SE Australia Offshore
Gippsland Geographic Basin
The Gippsland offshore is bounded to the north by basement of the Eastern Uplands (Paleozoic) and to the southwest by the Bassian Rise (Paleozoic basement feature that separates it from the Bass Basin further south. The Gippsland Geographic Basin forms the easternmost part of an Early Cretaceous rift system between Antarctica and Australia. Initial basin architecture consisted of a rift valley complex composed of multiple, overlapping or isolated, east-trending half grabens. Continued rifting into the Late Cretaceous generated a broader extensional geometry that consisted of a depocenter flanked by fault-bounded platforms and terraces to the north and south.
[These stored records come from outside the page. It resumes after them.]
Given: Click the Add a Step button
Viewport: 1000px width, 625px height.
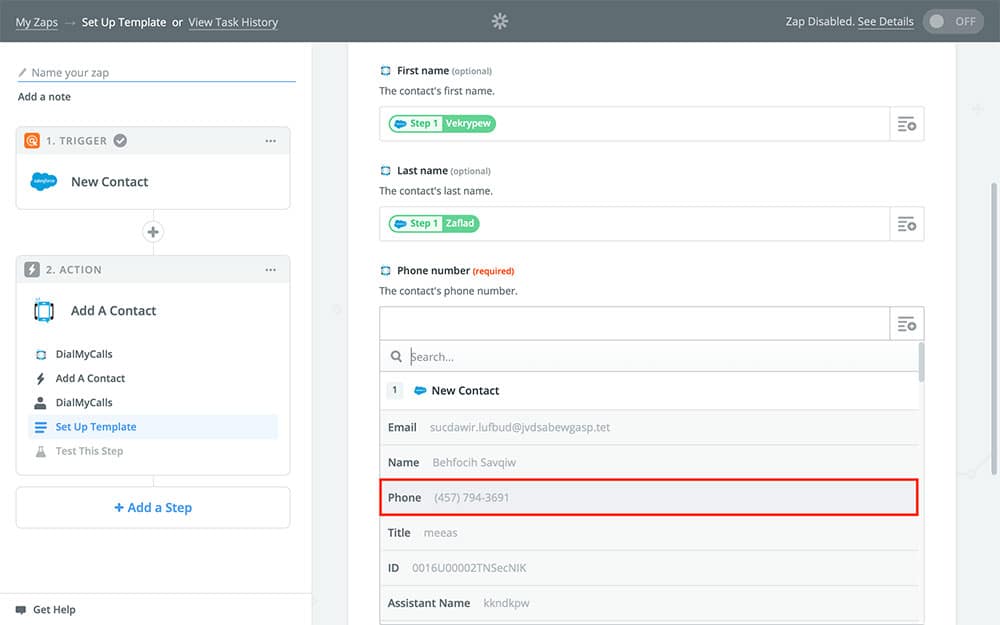Looking at the screenshot, I should pyautogui.click(x=153, y=508).
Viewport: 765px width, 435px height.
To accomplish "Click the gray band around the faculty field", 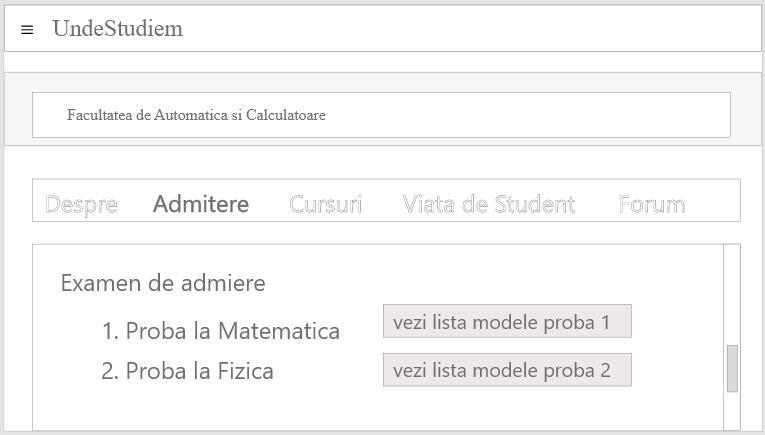I will [x=17, y=110].
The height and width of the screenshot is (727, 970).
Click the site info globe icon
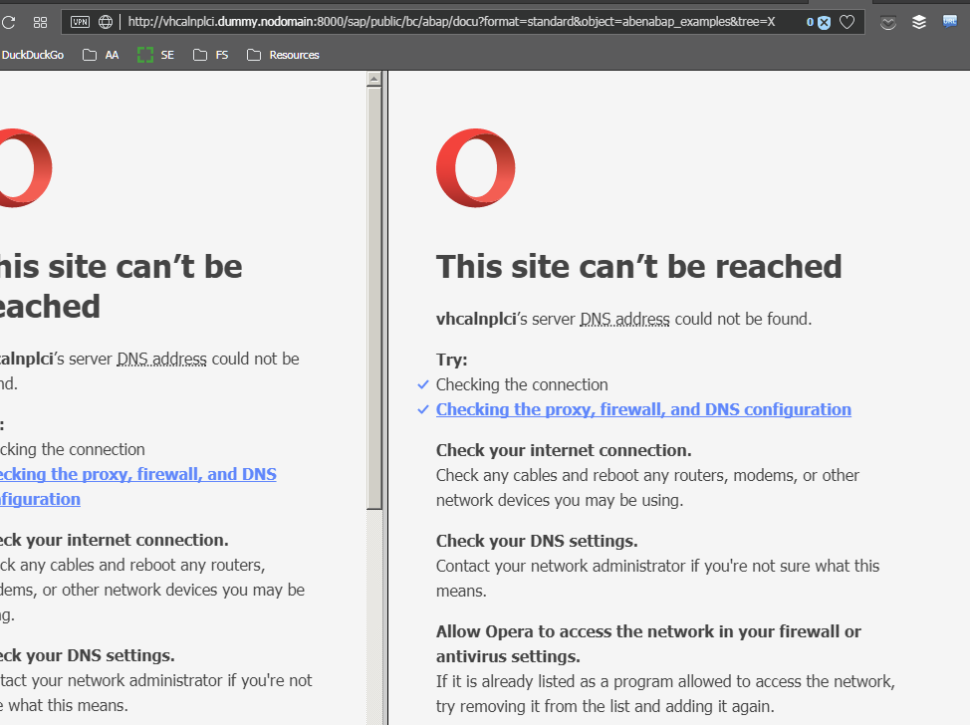tap(104, 21)
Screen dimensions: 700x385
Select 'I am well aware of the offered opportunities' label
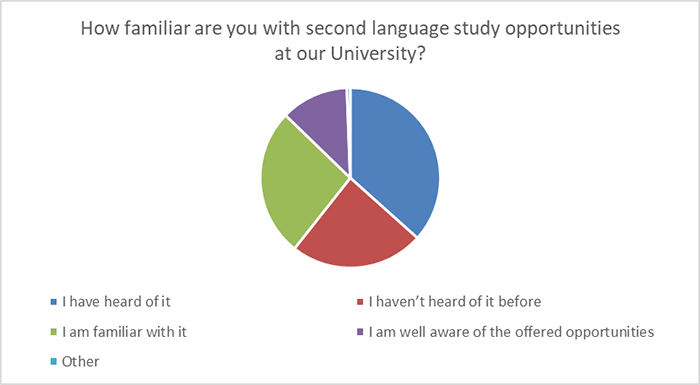pyautogui.click(x=512, y=332)
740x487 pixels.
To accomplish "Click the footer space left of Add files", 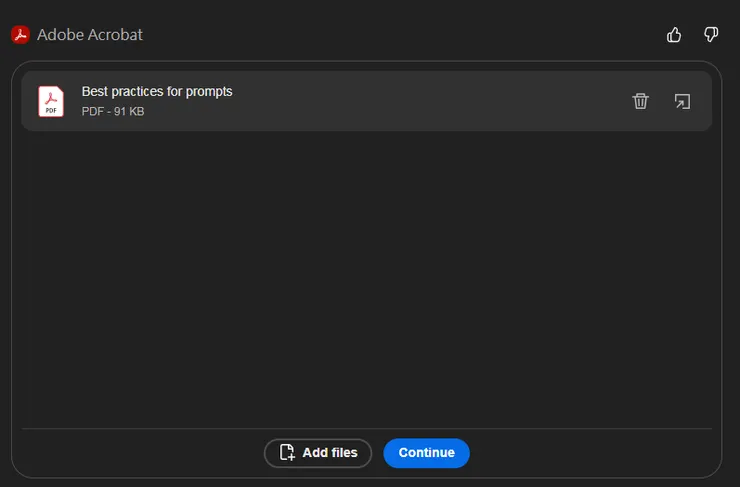I will (x=140, y=453).
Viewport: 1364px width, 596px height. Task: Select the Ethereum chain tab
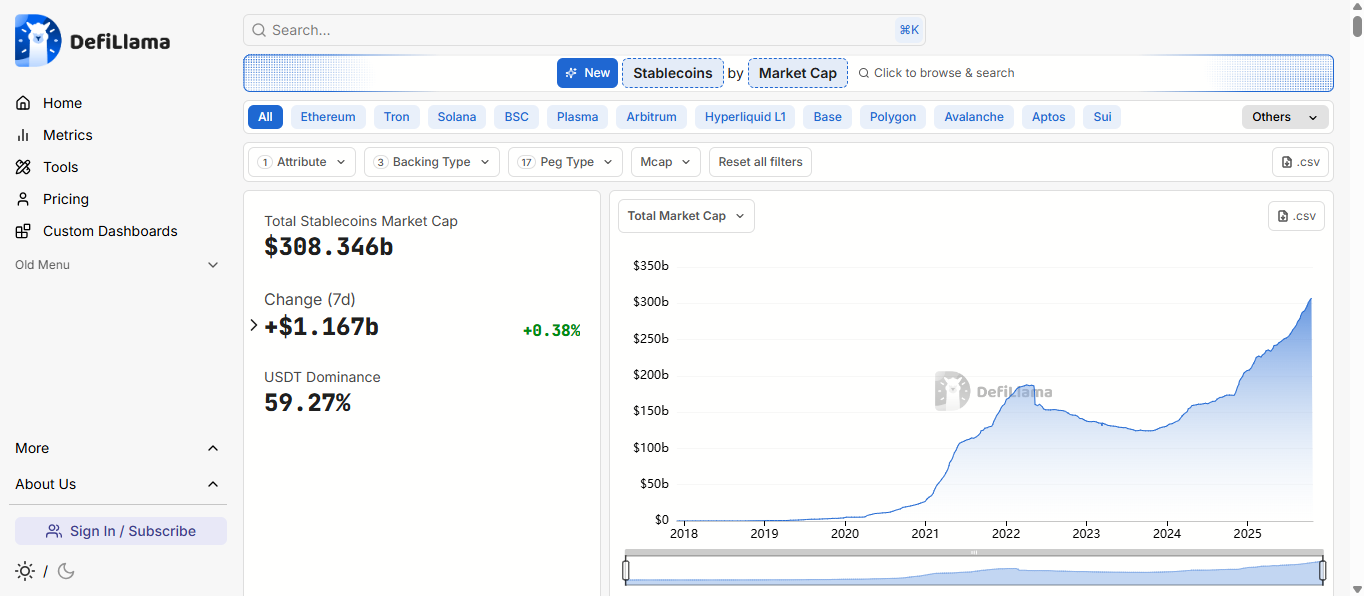tap(328, 117)
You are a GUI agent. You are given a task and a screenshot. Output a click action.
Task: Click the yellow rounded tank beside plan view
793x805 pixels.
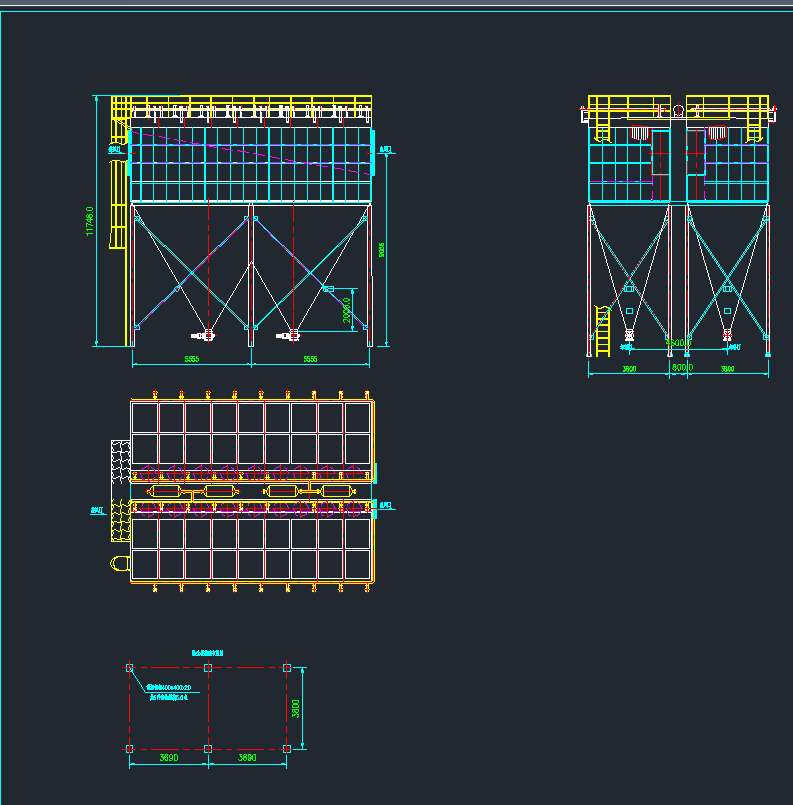coord(119,564)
The extensional faults were reactivated prior to breakup in the Tasman Sea off the Gippsland Basin. To the east, the Central Deep is characterized by rapidly increasing water depths; these exceed 3000 m in the Bass Canyon (Hill et al, 1998). The eastern boundary of the basin is poorly defined and has been related to the Cape Everard Fault System, a prominent north-northeast striking basement high.
On this Canvas autotrace, the substratum of the Gippsland geographic basins, which is limited by the pre-rifting unconformity, is either the Paleozoic rocks or the basement. The rift-type basins are Mesozoic in age, while the rocks of the Atlantic-type divergent margin range from the Eocene-Paleocene to Recent. The breakup unconformity, which individualizes the rift-type sediments from the margin sediments, has, often, a Maastrichtian age. Not all seismic lines of this areas have the typical geometry illustrated on this autotrace, in which the large majority of the normal faults die at the breakup unconformity (see next autotrace).
Comparing this tentative interpretation with the previous one, it is easy to understand that in the areas where there is a reactivation of the rifting normal faults, as reverse faults, the shortening of the sediments changes strongly the geometry of the basins. The reactivation is post-depositional and it seems to have occurred during Oligocene time, which, completely, exclude the possibility of consider the lower Cenozoic sedimentary packages as deposited in association with a differential subsidence, i.e., deposited in a rift-type basin.